Hacker News new | ask | show | jobs
by DanBC 3949 days ago
That's impressive. Here are some other compression curiosities.

http://www.maximumcompression.com/compression_fun.php

A 24 byte file that uncompresses to 5 MB; another file with good compression under RAR but almost no compression under ZIP; and a compressed file that decompresses to itself.

5 comments

This isn't a decompression bomb, but here are some fun virtual disk images I found using AFL fuzzer. One of the files is 329 bytes, but causes qemu to consume 4 GB of heap trying to process it. This has interesting consequences for the public cloud, where people can upload any old stuff and it is usually processed immediately by 'qemu-img'.

https://bugs.launchpad.net/qemu/+bug/1462949

(I have a big collection of these, but most of the bugs have now been fixed in qemu)

The file that decompresses to itself is a work of art. How does one even go about to create something like this?
Like this: http://research.swtch.com/zip. Fascinating read.
Written by THE Russ Cox?
I have no idea.

There are people who take special interest in compression. The Hutter Prize would be a good place to find them. http://prize.hutter1.net/

It's a bit old now.

> Restrictions: Must run in <10 hours on a 2GHz P4 with 1GB RAM and 10GB free HD

I'd be interested to see what can happen without those restrictions.

> I'd be interested to see what can happen without those restrictions.

If you did not have time limits you could exhaustively search through Pi looking for your data, then store just the offset into Pi.

Or if the offset got too large then Pi to the power of lots of random numbers. One of those numbers will, somewhere, have your data. But it's infeasible to search for it.

A common misconception.

There is no universal compression algorithm, by the pigeonhole principle.

And your compression scheme won't work by the simple fact that the offset of where in Pi your data lies will, on average, take the same number of bits to store as the data itself. Ditto, with pi to the power of lots of random numbers, the offset and the power will, on average, take the same number of bits to store as the data itself.

I'll add mine: https://brage.info/hello

It's a 1MB file that decompresses to 261 tredecillion bytes of "Hello, World".

No terribly clever stream manipulation; it's a perfectly normal gzip file, other than the size. The generation script is here: http://sprunge.us/VhFc, but see if you can figure it out without peeking.

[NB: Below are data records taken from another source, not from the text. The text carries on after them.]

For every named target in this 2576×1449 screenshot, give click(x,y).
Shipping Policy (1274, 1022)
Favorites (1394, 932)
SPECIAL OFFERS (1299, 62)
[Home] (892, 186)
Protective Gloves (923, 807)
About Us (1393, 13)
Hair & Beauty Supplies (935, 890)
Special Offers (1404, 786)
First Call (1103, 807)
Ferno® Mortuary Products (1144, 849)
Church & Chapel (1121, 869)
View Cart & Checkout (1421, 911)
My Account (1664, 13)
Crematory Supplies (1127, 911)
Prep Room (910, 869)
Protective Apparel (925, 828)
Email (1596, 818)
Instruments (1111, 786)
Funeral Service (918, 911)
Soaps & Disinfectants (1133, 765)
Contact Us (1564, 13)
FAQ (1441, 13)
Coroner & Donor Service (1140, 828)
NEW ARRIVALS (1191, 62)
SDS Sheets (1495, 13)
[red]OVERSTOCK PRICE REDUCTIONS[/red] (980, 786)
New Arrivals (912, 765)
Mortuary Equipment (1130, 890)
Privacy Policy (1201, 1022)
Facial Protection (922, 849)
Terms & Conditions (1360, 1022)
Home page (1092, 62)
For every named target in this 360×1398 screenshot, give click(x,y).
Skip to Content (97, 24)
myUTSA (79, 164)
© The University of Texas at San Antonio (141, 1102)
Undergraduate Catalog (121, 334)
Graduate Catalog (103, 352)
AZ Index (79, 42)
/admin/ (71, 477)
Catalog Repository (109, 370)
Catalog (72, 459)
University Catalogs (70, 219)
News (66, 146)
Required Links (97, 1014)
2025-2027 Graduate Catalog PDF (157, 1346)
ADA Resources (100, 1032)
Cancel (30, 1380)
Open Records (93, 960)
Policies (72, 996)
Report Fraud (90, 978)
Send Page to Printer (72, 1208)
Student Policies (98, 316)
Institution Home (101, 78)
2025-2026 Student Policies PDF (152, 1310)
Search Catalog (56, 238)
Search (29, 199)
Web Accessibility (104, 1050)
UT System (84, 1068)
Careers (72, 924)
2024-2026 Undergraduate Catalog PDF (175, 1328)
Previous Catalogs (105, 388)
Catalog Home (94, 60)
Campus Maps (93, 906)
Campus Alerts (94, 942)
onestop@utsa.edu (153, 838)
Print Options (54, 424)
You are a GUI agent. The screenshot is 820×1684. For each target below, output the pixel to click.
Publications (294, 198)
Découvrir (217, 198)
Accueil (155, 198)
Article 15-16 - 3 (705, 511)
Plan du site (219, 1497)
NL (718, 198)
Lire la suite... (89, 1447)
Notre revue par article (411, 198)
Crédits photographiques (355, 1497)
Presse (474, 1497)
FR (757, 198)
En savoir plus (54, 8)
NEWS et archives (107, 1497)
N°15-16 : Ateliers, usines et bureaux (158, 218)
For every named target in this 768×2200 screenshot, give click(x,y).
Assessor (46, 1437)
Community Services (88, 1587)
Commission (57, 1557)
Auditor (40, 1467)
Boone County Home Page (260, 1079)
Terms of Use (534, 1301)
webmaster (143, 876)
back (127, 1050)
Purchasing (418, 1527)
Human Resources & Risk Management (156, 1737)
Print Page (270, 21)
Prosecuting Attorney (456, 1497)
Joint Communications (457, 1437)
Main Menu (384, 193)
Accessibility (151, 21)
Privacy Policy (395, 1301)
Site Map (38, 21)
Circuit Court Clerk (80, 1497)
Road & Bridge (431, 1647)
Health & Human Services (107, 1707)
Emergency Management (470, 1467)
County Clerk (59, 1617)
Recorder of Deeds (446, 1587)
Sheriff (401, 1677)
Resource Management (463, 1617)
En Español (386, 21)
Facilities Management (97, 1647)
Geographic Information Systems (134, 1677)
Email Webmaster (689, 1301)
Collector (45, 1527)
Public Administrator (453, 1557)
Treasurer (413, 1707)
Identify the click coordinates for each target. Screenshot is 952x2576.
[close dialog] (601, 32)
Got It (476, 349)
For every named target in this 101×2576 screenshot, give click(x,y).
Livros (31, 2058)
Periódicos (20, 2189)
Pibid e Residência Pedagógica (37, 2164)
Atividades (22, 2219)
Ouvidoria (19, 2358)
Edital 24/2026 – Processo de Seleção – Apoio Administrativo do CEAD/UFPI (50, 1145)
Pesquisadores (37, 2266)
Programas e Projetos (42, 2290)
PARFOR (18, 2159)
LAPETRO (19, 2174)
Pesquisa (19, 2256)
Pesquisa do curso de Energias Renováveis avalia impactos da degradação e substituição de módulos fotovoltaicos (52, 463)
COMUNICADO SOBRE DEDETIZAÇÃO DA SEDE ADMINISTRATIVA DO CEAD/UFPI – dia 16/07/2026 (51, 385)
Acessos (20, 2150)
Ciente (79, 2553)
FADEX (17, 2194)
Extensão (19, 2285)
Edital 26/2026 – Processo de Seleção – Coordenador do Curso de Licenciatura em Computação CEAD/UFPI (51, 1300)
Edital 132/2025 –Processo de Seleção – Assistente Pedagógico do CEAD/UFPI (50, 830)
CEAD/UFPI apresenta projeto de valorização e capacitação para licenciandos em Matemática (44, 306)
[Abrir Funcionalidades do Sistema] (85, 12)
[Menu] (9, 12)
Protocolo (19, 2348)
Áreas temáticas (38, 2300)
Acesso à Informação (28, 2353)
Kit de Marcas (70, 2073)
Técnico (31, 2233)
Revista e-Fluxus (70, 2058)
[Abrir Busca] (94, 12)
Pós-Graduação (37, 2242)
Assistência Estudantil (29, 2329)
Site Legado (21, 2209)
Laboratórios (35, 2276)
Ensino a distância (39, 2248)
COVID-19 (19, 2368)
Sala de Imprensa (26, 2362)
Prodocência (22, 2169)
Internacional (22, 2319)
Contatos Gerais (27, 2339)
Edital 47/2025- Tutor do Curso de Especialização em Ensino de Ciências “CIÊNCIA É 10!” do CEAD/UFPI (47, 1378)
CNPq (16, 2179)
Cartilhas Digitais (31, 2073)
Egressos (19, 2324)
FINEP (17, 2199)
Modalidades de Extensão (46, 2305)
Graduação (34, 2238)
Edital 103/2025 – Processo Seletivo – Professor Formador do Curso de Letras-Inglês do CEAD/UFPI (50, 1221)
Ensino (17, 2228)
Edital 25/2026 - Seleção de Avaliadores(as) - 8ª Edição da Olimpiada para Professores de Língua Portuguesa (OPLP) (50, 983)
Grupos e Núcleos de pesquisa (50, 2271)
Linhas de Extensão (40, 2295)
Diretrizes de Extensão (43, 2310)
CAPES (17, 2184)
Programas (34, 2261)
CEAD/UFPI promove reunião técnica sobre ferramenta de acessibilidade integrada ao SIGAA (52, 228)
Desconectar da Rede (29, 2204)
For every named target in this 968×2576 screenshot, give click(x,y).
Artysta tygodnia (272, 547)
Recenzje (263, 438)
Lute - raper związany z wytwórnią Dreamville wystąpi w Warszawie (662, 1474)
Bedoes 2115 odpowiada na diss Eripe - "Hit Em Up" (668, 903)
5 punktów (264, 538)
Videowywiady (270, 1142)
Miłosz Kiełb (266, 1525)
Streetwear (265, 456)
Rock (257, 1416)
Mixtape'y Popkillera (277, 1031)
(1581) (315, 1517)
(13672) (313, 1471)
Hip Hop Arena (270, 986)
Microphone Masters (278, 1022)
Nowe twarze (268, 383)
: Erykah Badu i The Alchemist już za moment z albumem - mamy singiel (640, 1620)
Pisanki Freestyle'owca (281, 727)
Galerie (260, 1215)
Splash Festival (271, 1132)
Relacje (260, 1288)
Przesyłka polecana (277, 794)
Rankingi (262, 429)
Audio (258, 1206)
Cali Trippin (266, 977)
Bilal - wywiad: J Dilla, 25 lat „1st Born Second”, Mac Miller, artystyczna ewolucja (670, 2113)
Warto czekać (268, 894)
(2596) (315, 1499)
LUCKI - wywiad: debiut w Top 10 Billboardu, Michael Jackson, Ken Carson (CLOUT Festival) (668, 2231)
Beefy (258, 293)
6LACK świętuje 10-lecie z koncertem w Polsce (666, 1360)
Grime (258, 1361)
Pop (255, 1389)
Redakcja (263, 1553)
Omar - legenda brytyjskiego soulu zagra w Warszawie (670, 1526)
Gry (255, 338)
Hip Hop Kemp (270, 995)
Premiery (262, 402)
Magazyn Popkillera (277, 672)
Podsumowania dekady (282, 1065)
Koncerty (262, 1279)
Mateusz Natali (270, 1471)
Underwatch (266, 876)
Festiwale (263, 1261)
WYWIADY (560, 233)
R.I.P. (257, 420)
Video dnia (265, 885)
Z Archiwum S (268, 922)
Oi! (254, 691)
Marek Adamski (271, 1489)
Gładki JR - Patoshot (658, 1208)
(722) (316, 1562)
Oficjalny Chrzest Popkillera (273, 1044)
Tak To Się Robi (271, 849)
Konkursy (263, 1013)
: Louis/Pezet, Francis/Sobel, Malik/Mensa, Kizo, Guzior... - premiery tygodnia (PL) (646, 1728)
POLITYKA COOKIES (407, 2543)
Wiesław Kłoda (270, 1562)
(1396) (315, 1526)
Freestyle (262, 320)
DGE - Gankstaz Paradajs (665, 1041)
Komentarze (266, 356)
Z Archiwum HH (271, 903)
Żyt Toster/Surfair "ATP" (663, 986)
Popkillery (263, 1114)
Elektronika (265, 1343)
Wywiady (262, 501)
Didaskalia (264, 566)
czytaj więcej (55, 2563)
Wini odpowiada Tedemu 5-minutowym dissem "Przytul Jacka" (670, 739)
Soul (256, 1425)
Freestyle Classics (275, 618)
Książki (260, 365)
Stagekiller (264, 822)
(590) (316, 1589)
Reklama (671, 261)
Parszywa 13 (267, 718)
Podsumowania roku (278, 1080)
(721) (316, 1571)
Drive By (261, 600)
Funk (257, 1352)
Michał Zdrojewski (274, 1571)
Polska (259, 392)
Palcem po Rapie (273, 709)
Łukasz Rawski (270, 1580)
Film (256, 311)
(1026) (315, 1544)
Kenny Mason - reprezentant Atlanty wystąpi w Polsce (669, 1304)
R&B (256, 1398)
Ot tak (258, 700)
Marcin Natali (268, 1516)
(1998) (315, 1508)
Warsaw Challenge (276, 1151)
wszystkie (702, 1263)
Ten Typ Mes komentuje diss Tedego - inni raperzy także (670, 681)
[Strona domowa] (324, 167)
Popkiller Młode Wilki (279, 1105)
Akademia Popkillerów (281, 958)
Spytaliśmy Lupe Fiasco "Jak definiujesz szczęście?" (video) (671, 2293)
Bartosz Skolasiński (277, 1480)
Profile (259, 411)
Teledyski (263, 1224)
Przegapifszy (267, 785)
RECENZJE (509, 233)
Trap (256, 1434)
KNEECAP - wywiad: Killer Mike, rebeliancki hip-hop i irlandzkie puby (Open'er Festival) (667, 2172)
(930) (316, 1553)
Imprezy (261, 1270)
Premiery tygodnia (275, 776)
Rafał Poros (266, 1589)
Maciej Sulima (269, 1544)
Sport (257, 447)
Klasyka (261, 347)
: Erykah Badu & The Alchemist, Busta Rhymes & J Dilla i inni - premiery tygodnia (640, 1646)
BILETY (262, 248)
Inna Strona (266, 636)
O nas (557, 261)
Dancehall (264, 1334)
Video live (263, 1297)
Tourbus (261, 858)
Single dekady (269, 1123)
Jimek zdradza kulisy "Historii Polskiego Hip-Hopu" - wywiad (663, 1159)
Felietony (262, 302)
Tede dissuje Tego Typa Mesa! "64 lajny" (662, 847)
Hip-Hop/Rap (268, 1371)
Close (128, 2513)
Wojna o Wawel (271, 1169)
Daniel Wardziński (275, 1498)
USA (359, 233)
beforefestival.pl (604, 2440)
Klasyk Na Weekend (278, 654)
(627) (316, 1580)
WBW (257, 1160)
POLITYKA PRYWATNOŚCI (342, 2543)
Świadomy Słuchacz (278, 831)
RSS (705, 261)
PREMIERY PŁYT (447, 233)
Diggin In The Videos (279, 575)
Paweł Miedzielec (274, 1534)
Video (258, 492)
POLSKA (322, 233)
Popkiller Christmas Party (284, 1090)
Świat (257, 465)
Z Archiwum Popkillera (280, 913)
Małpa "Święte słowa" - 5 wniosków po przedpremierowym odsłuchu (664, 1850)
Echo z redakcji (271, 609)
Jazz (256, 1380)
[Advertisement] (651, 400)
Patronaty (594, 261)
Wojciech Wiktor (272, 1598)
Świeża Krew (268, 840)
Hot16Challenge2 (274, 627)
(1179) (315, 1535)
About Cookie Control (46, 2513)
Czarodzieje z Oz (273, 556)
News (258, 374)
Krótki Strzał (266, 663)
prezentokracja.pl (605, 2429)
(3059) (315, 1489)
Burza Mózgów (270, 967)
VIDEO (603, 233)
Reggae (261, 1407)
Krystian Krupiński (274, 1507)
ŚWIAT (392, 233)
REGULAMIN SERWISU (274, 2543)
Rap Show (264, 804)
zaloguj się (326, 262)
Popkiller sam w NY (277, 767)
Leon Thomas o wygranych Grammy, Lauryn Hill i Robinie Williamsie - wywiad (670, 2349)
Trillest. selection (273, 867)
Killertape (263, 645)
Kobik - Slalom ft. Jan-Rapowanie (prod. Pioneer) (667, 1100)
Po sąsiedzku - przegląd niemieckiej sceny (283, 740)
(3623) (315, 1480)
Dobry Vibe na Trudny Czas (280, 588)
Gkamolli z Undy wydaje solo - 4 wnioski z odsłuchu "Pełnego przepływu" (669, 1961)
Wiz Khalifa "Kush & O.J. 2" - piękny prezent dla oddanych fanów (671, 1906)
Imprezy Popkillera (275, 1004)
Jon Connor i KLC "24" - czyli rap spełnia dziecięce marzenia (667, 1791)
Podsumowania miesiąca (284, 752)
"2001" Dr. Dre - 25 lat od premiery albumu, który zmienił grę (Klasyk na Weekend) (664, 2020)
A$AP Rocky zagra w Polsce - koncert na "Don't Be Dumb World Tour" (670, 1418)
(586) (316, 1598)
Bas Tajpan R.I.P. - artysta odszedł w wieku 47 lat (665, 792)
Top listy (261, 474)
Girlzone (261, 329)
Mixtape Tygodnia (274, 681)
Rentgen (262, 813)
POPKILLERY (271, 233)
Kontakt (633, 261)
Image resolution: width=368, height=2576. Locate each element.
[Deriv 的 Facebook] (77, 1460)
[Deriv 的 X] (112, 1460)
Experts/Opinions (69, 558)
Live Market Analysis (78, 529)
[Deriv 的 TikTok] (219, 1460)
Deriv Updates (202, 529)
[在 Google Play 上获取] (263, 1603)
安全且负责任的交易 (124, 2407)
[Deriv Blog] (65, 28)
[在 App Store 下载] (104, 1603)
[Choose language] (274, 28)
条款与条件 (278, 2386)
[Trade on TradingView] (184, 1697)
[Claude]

Warning to my fellow chumps: that is a direct link to the gzip bomb. Clicking on it causes a download, which results in Windows Defender promptly losing its mind as it tries to decompress the whole thing looking for viruses. (win 8.1)

Interestingly enough, it's not using up any memory, but it is hitting the disk at 55MB/s, so I'm guessing it's decompressing it to disk, and will eventually crash when it fills up my hard drive.

EDIT: It gave up after fifteen minutes. That's nice, now I don't have to reboot. There was about 2 gigabytes of stuff in my temp folder when I ran disk cleanup, don't know how much of that was gzip bomb output.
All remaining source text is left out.